The whole set of entries is to be restated word for word.

> **INFORMATION GIVEN**:
************

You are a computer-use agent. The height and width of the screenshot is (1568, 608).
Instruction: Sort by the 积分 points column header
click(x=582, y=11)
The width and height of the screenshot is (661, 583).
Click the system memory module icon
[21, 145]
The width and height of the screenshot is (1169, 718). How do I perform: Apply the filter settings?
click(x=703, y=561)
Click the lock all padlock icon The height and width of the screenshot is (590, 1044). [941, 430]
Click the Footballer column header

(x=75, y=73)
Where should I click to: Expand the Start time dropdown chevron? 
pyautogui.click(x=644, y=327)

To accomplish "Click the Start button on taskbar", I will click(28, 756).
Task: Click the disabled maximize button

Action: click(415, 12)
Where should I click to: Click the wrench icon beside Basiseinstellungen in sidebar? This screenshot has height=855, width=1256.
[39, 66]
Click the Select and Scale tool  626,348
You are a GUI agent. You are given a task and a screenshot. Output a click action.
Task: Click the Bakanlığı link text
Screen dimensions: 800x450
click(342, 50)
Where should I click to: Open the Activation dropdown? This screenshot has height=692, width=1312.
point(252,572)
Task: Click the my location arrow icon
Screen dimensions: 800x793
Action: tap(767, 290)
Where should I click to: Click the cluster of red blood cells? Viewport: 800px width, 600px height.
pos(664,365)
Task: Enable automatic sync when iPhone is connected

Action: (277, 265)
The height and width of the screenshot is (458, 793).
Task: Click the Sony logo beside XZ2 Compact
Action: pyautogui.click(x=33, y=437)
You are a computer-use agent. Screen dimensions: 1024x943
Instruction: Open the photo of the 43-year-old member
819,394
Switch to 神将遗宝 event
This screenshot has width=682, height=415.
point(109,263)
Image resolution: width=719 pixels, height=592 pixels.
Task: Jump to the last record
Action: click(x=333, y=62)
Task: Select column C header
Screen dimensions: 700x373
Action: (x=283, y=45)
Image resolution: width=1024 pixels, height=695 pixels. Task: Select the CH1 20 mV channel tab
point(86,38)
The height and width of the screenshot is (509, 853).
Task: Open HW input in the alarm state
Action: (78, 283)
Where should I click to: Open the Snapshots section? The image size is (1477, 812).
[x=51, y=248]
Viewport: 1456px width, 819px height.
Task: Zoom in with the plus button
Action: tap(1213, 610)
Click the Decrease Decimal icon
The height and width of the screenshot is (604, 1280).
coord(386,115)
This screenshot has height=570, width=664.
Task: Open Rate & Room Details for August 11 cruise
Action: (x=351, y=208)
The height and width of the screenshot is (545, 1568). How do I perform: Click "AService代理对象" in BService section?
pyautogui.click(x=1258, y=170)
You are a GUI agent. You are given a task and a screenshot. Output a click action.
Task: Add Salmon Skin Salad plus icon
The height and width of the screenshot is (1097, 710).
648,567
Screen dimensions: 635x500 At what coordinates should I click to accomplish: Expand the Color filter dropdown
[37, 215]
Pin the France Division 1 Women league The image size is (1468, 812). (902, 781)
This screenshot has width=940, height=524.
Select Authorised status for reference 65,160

************

> **SOLUTION BELOW**:
You are a computer-use agent. The height and width of the screenshot is (1568, 608).
Instruction: Sort by the 积分 points column header
click(x=582, y=11)
The width and height of the screenshot is (661, 583).
Click the system memory module icon
[21, 145]
The width and height of the screenshot is (1169, 718). How do I perform: Apply the filter settings?
click(x=703, y=561)
Click the lock all padlock icon The height and width of the screenshot is (590, 1044). [941, 430]
Click the Footballer column header

(x=75, y=73)
Where should I click to: Expand the Start time dropdown chevron? 
pyautogui.click(x=644, y=327)

To accomplish "Click the Start button on taskbar", I will click(28, 756).
Task: Click the disabled maximize button

Action: click(415, 12)
Where should I click to: Click the wrench icon beside Basiseinstellungen in sidebar? This screenshot has height=855, width=1256.
[39, 66]
Click the Select and Scale tool  626,348
You are a GUI agent. You are given a task and a screenshot. Output a click action.
Task: Click the Bakanlığı link text
Screen dimensions: 800x450
click(342, 50)
Where should I click to: Open the Activation dropdown? This screenshot has height=692, width=1312.
point(252,572)
Task: Click the my location arrow icon
Screen dimensions: 800x793
Action: tap(767, 290)
Where should I click to: Click the cluster of red blood cells? Viewport: 800px width, 600px height.
pos(664,365)
Task: Enable automatic sync when iPhone is connected

Action: (277, 265)
The height and width of the screenshot is (458, 793).
Task: Click the Sony logo beside XZ2 Compact
Action: pyautogui.click(x=33, y=437)
You are a computer-use agent. Screen dimensions: 1024x943
Instruction: Open the photo of the 43-year-old member
819,394
Switch to 神将遗宝 event
This screenshot has width=682, height=415.
point(109,263)
Image resolution: width=719 pixels, height=592 pixels.
Task: Jump to the last record
Action: click(x=333, y=62)
Task: Select column C header
Screen dimensions: 700x373
Action: (x=283, y=45)
Image resolution: width=1024 pixels, height=695 pixels. Task: Select the CH1 20 mV channel tab
point(86,38)
The height and width of the screenshot is (509, 853).
Task: Open HW input in the alarm state
Action: (78, 283)
Where should I click to: Open the Snapshots section? The image size is (1477, 812).
[x=51, y=248]
Viewport: 1456px width, 819px height.
Task: Zoom in with the plus button
Action: tap(1213, 610)
Click the Decrease Decimal icon
The height and width of the screenshot is (604, 1280).
coord(386,115)
This screenshot has height=570, width=664.
Task: Open Rate & Room Details for August 11 cruise
Action: (x=351, y=208)
The height and width of the screenshot is (545, 1568). How do I perform: Click "AService代理对象" in BService section?
pyautogui.click(x=1258, y=170)
You are a GUI agent. You are given a task and a screenshot. Output a click action.
Task: Add Salmon Skin Salad plus icon
The height and width of the screenshot is (1097, 710).
648,567
Screen dimensions: 635x500 At what coordinates should I click to accomplish: Expand the Color filter dropdown
[37, 215]
Pin the France Division 1 Women league The image size is (1468, 812). (902, 781)
This screenshot has width=940, height=524.
Select Authorised status for reference 65,160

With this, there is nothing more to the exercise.